Work to complete -
1/ In the excerpt on Trump and the Mueller report, who held a press conference on the report shortly before its public release?
2/ Summarize the excerpt on Trump and the Mueller report in two sentences.
3/ Write a continuation of the excerpt on Trump and the Mueller report, picking up right after its final sentence.

Passage for review -
********************

Focus groups of Trump voters in 2016 thought the fact he was a ‘hugely successful’ businessman would make him an ideal president. The fact he was a loser in business will hurt him. And that is why he’s been doing everything he can to keep his taxes secret.

The Mueller Impeachment Referral

A redacted version of special counsel Robert Mueller’s long-awaited report on Russian interference in the 2016 election was released Thursday, allowing Congress and the public to read the findings for themselves.

Attorney General William Barr went to bat for Trump at a press conference on Mueller’s report early Thursday, shortly before the report’s public release, in which he repeatedly echoed the the president’s talking point that there was “no collusion” during the 2016 election. The Trump-picked attorney general’s decision to speak on the redacted report before it was sent to Congress drew fierce criticism. Democratic lawmakers then requested that Mueller testify about his findings before the House Judiciary Committee as soon as possible.

********************

Data provided -
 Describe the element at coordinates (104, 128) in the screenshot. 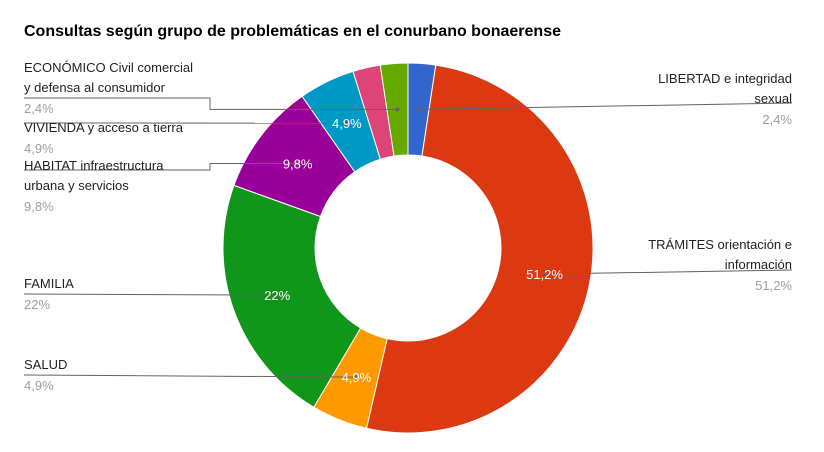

********************

Results of the tasks -
1/ Attorney General William Barr held it.

2/ The excerpt says Trump voters in 2016 saw him as a hugely successful businessman, so his record as a loser in business will hurt him, which is why he has kept his taxes secret. It then reports that a redacted version of Mueller's report was released Thursday after Attorney General William Barr echoed Trump's "no collusion" talking point at a press conference, a move that drew fierce criticism and led Democratic lawmakers to ask Mueller to testify before the House Judiciary Committee.

3/
Throughout the special counsel’s nearly two-year investigation, six Trump campaign associates and dozens of Russian operatives were charged with various crimes.

Some key takeaways from the report are as follows:

Mueller looked at 10 instances of obstruction by Trump.

The report details multiple instances in which Trump attempted to obstruct justice by using his position to interfere with the special counsel’s investigation. Mueller declined to make a determination about whether the president obstructed justice.

The report pointed to instances like Trump telling former White House Counsel Donald McGahn to fire Mueller, and asking political operative Corey Lewandowski to tell then-Attorney General Jeff Sessions to limit the scope of the investigation to future elections.

An obstruction of justice charge would require the special counsel to determine that Trump’s actions, which may have impeded the Russia probe, were done with that intent, Mueller said in the report. It seem obvious that was exactly what Trump was trying to do, but for some reason the special counsel didn’t come to that conclusion.

Trump’s attempts to obstruct justice were foiled by his staff.

Trump may have been saved from an obstruction of justice charge due to his aides’ refusal to follow his illegal orders.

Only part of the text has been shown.